The fact is India can do a lot more for Nepal. An urgent task is to help restore heritage buildings of Kathmandu’s Durbar Square, historically the seat of government, and the temple town of Bhaktapur. Having restored Angkor Wat in Cambodia, we have the expertise to bring back to life an important legacy of the Himalayan nation. We are also best placed logistically to assist in these matters and resources should not be a constraint, as Prime Minister Narendra Modi promised in phone calls to Nepal’s PM and President.
India can, in fact, go even a step further, and take the lead in giving teeth to a Saarc disaster mitigation management plan. As the most powerful and obvious leader of the group, India can formalise the setting up of a system of people and machines to handle floods and earthquakes, among the commonest disasters to strike the region, more so in landlocked Nepal with its streams and fragile ecology of mountain slopes, which is easily upset by the type of human exploitation of natural resources. Of course, there is little that man can do against the power of nature when it comes to the shifting of tectonic plates, a movement so powerful that millions of years ago it led to the very formation of the Himalayas and the roof of the world in Mount Everest.

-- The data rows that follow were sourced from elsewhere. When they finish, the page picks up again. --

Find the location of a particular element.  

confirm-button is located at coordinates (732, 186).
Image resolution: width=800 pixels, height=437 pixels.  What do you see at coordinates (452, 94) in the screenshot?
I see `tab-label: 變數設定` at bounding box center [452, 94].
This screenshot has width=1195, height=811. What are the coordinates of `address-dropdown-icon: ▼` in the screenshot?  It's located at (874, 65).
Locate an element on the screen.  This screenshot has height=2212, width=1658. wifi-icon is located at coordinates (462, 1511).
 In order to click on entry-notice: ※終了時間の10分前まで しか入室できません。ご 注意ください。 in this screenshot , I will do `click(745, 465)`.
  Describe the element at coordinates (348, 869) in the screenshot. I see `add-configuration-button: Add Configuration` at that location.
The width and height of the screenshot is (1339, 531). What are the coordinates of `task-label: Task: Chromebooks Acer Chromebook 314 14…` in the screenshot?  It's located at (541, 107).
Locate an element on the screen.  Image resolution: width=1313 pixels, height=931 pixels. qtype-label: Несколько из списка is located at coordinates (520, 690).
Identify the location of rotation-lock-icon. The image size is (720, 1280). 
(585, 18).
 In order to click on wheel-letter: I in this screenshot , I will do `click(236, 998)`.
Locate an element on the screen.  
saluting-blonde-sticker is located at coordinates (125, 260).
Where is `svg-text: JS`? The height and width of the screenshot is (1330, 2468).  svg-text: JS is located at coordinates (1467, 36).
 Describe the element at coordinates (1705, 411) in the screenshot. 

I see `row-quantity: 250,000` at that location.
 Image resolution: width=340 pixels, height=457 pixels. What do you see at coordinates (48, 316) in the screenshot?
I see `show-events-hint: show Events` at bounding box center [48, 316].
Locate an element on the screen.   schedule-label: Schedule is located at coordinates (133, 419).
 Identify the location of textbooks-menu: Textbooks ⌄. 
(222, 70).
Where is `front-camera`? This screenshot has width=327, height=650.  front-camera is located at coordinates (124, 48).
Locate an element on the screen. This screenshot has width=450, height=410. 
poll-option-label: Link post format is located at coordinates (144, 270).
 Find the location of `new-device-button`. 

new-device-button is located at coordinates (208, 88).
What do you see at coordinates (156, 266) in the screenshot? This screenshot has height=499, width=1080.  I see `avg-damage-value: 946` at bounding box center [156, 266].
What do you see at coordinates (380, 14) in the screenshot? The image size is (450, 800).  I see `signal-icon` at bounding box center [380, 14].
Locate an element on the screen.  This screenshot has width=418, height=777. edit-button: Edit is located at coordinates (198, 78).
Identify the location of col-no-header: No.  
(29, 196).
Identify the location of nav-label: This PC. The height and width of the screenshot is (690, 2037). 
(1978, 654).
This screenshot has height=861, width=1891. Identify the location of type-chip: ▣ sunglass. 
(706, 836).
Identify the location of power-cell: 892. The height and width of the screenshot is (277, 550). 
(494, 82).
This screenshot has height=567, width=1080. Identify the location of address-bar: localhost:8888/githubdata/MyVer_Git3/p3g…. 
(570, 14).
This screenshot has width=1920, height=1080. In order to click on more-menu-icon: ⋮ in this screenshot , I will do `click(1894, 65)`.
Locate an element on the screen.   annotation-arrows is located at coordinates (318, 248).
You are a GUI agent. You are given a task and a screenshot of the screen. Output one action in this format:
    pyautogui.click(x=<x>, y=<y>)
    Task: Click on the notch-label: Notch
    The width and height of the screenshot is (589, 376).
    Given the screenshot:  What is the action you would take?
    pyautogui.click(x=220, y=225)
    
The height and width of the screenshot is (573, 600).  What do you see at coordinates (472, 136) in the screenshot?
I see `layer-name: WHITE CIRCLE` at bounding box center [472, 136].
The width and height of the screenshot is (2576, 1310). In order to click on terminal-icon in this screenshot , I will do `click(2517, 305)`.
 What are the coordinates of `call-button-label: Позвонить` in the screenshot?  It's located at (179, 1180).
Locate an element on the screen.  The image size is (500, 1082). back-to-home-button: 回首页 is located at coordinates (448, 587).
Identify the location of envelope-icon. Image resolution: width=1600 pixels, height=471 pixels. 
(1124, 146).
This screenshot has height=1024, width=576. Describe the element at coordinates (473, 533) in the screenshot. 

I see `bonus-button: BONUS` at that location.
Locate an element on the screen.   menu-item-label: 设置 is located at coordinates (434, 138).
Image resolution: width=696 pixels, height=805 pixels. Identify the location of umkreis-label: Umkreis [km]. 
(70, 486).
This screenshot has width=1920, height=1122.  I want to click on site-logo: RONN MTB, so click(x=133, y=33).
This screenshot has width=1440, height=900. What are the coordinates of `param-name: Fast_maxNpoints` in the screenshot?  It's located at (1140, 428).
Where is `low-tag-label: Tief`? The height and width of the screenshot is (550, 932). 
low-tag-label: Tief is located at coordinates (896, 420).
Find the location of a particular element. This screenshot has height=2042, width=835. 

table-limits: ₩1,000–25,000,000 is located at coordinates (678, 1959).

Scientists are hazarding guesses about bigger earthquakes in store for the region, although geologists have noted a spacing of about eight decades between cataclysmic events in eastern Nepal, like the years between the 8.1 temblor in 1934 and the 7.9 quake on the Richter scale now. While rescue and rehabilitation is the top priority, disaster preparedness must be set in motion very soon for all Saarc countries to be able to handle events that are exacerbated by the general poverty levels of half the population and building standards that are nowhere near what they should be in the most vulnerable seismic zones.